# [Фрагмент текста]

Причина моего оптимизма – все то же ваше письмо.
Вы умны, Люба. И по-женски, и житейски, и просто умны. У вас изобретательная, неожиданная, очень послушная вам логика. Как вы умеете сделать силой свою слабость! Как умеете оправдать себя, обвиняя: мол, все они правы, всех можно понять, кому нужна закомплексованная «хромоножка»! Читаешь – и поднимается гнев против равнодушных чиновников, и забываешь, что у этих самых «чиновников» могли быть совсем иные мотивы, что «хромоножка» – это ваше, а не их объяснение происшедшего.
В этих моих словах нет иронии: я совершенно искренне восхищаюсь тем, как мастерски, пусть и крайне пристрастно вы рассказали свою историю – ведь восхищаемся мы мастерством адвоката, порой независимо от того, чьи интересы он отстаивает. Вы, Люба, выступили одаренным, хотя и необъективным адвокатом собственной личности, одаренным, хотя и необъективным прокурором собственной судьбы.
Я вот думаю: если бы с той же одаренностью, с той же страстью и находчивостью вы выступали ходатаем не по собственным делам, а по заботам ближних своих, как бы любили вас и родные, и соседи, и сослуживцы! Наверное, все или по крайней мере многие ваши проблемы с их помощью решились бы куда быстрей: хлопотать за других несравнимо легче, чем за себя.

# [Исходные данные]
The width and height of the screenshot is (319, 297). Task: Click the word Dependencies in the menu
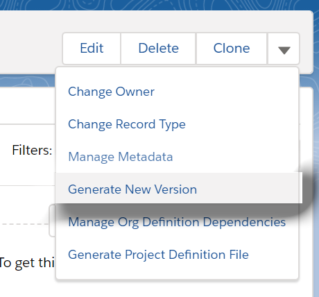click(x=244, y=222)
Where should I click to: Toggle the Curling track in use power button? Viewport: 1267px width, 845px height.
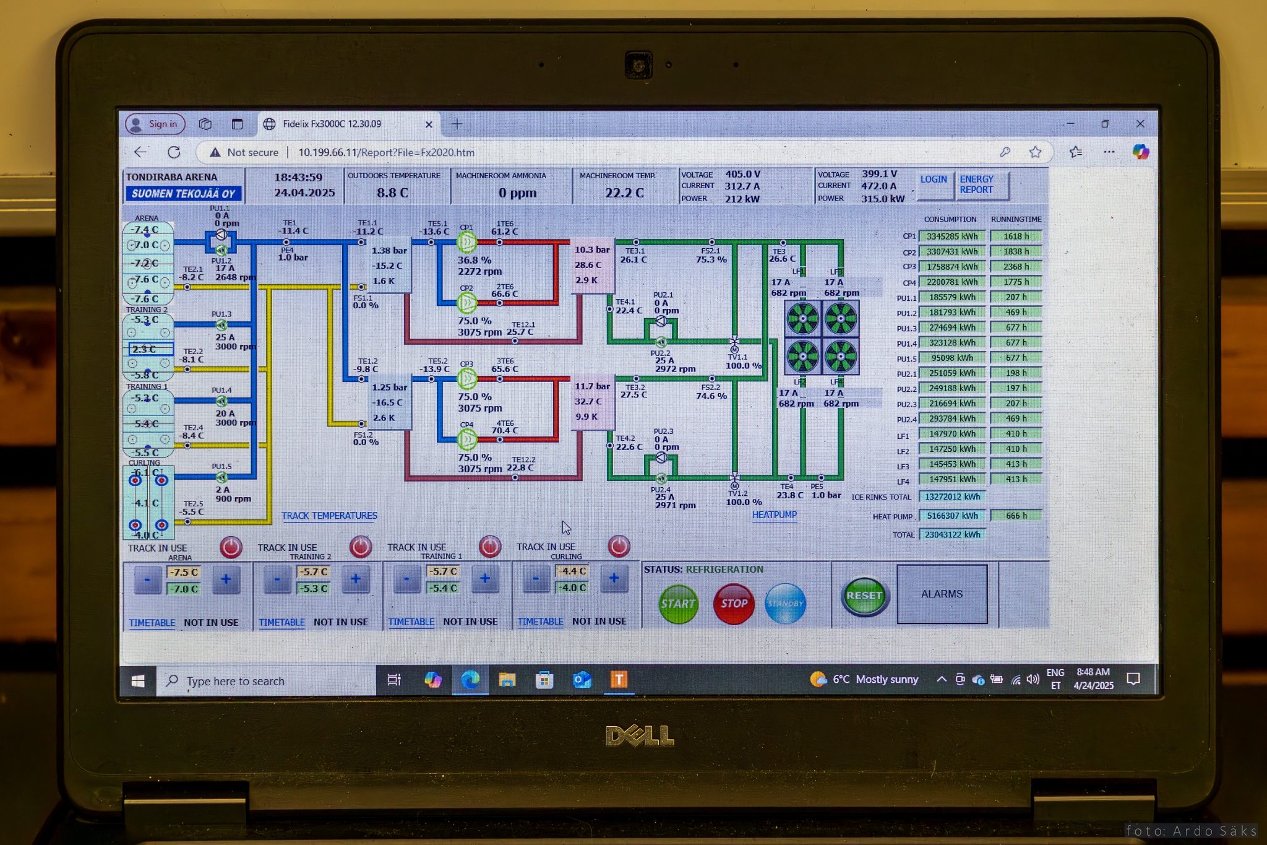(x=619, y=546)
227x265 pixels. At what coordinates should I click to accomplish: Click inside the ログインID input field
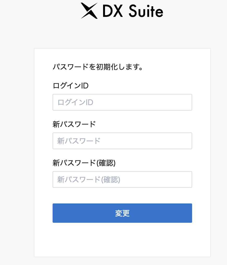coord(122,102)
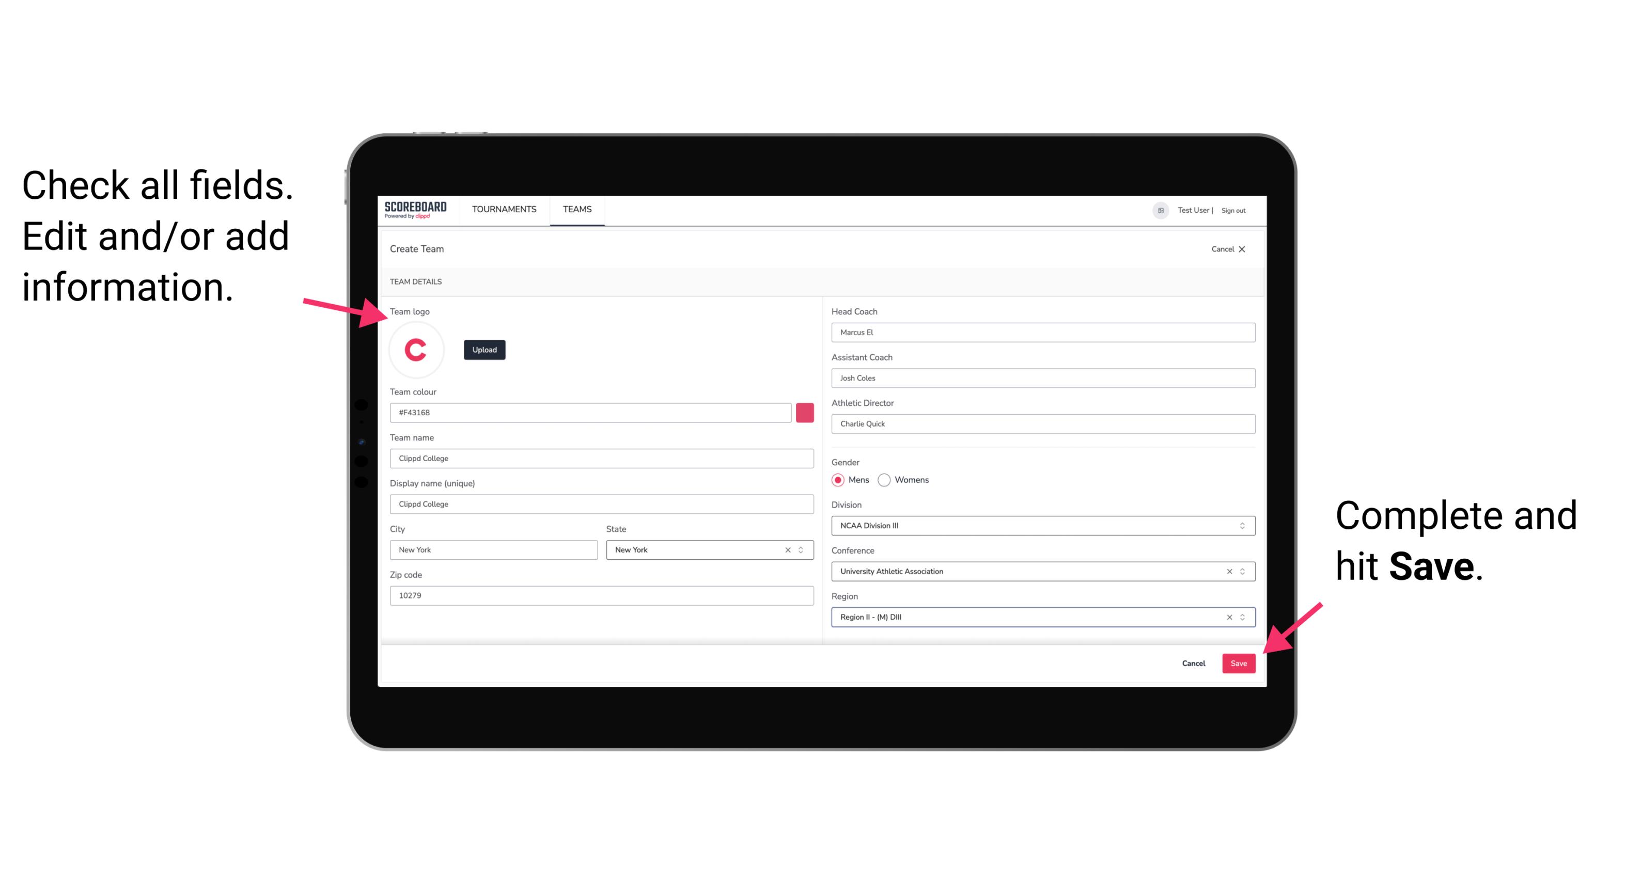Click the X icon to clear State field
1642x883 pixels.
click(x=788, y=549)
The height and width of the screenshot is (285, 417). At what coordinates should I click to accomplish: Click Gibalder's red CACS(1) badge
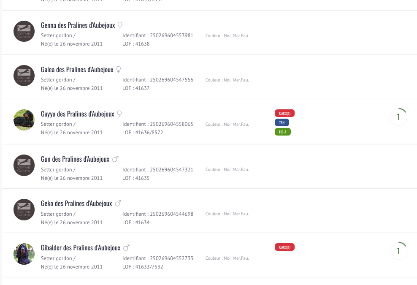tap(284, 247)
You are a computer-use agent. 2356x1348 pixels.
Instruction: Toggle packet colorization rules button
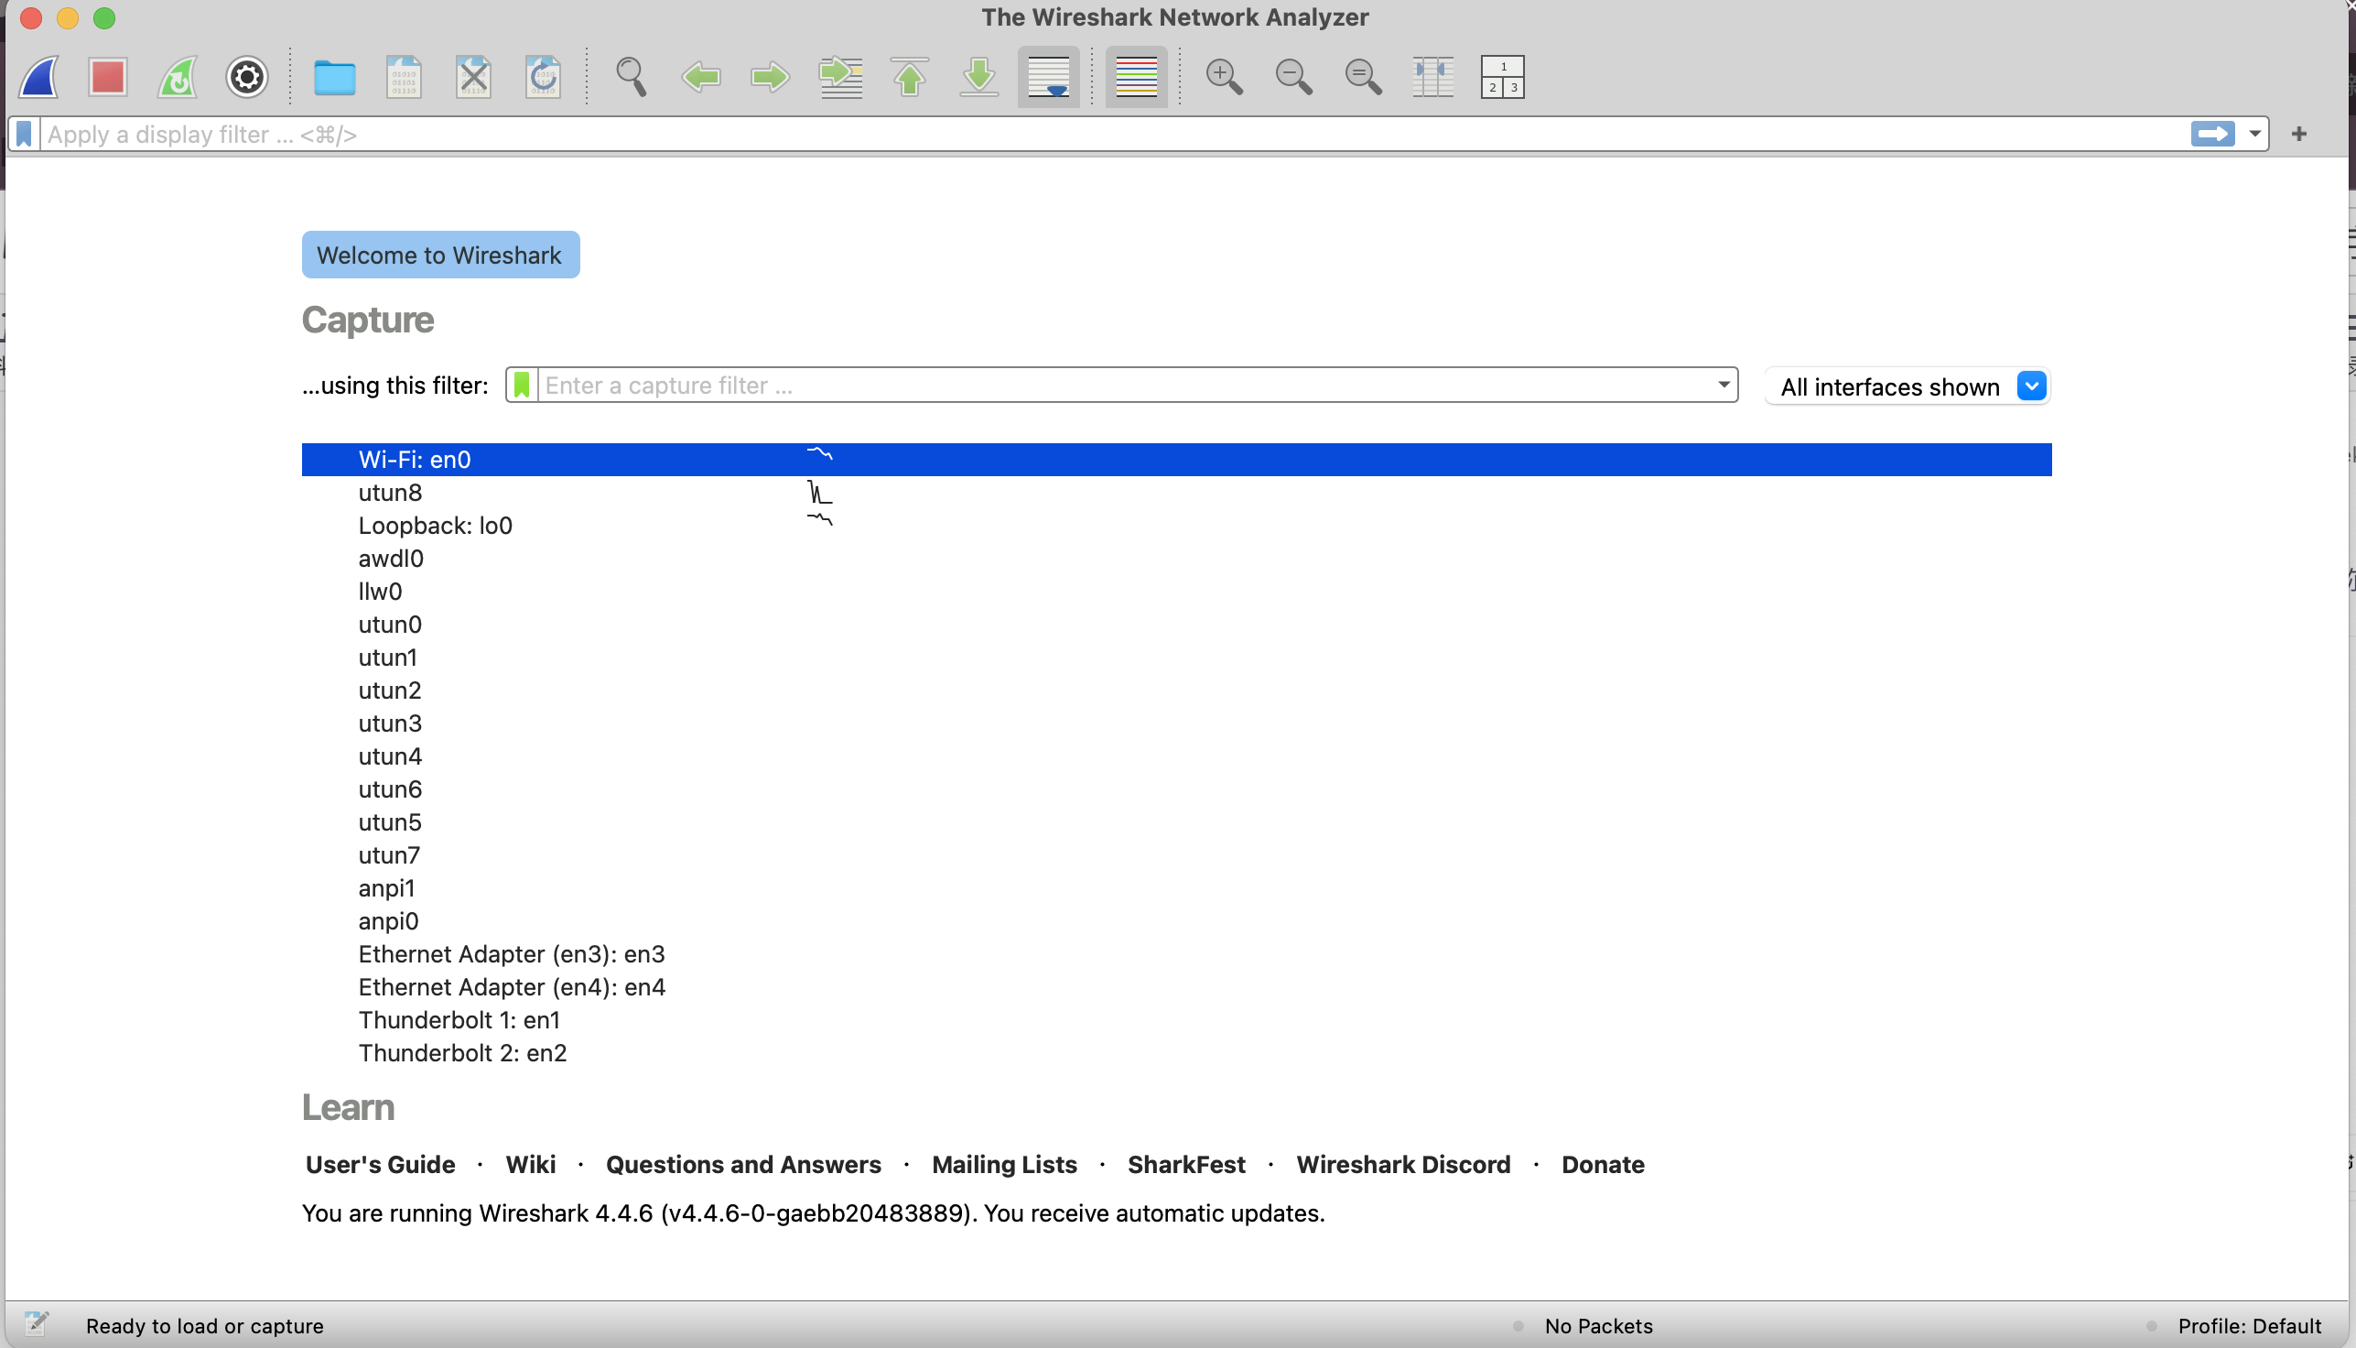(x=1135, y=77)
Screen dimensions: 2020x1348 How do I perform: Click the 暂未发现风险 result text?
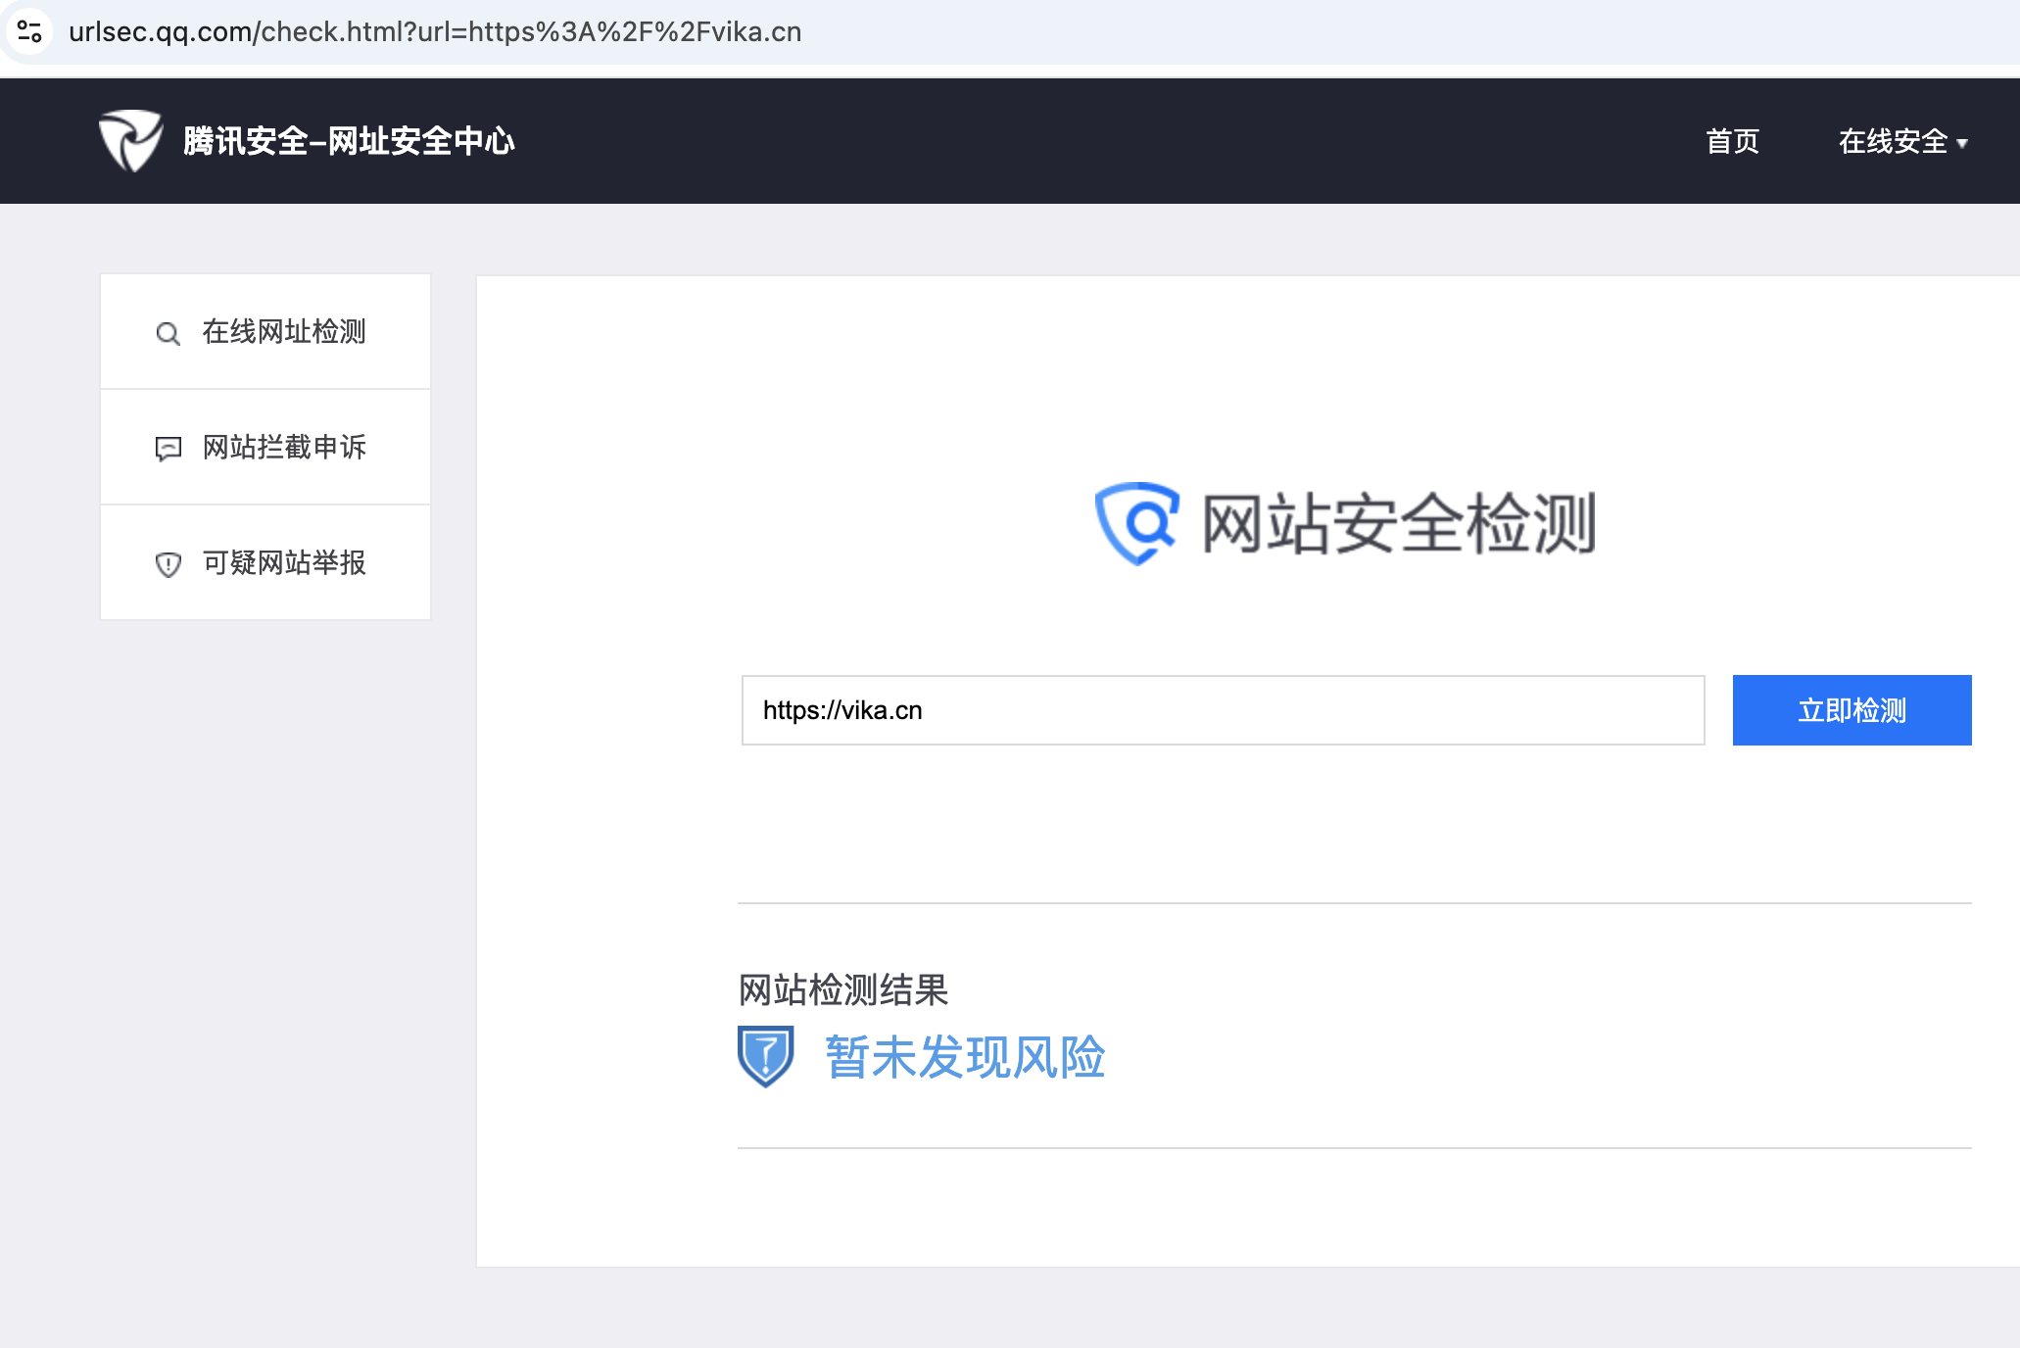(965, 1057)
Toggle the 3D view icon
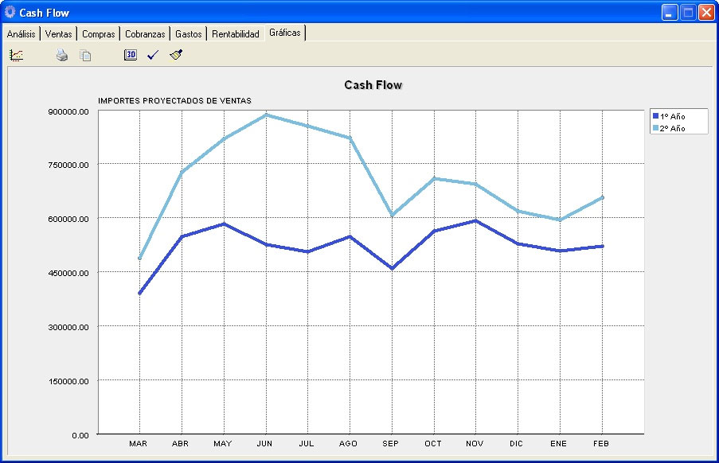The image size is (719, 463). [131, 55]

# [Задание]
Продолжите обращение к Любе, начав сразу после его последней фразы. Записи никак не связаны с обращением к Любе.

# [Результат]
Нет, Люба, вы не серая неудачница, не беспомощная «хромоножка». Вы умный и достаточно сильный человек. Просто ум свой и силу вы слишком часто использовали не по назначению: вместо того, чтобы побороть неприятности, вы пытались их перехитрить.
Только не подумайте, что я вас упрекаю с точки зрения абстрактной морали. Я не моралист, и если бы больная девушка пусть даже не безукоризненным путем решила свои трудные проблемы, я бы, наверное, порадовался: живет, не бедствует, довольна – и, как говорится, слава богу.
Но разве вы решили? Разве вы довольны?
Ладно, Люба, хватит о том, что прошло. Что дальше-то? Как вам быть? Как жить?
Так и лежать на диване неприкаянной иждивенкой? Но ведь самой тошно.
С дивана, Люба, придется встать.
Вы подробно и в чем-то убедительно обвинили в своих бедах «обстоятельства и других». Не будем заново разбираться, насколько вы правы. Допустим, правы.
Ну и что? Как вы думаете, от этой вашей предположительной правоты обстоятельства изменятся?
Ведь нет же, не изменятся! Нога сама собой не заживет, положение о прописке не отменят, безразличные окружающие не станут по мановению пальца вас, такую как есть, любить.
Однако у человека всегда есть в подобной ситуации по крайней мере один выход. Если вы не можете изменить обстоятельства собственной жизни – измените себя в этих обстоятельствах.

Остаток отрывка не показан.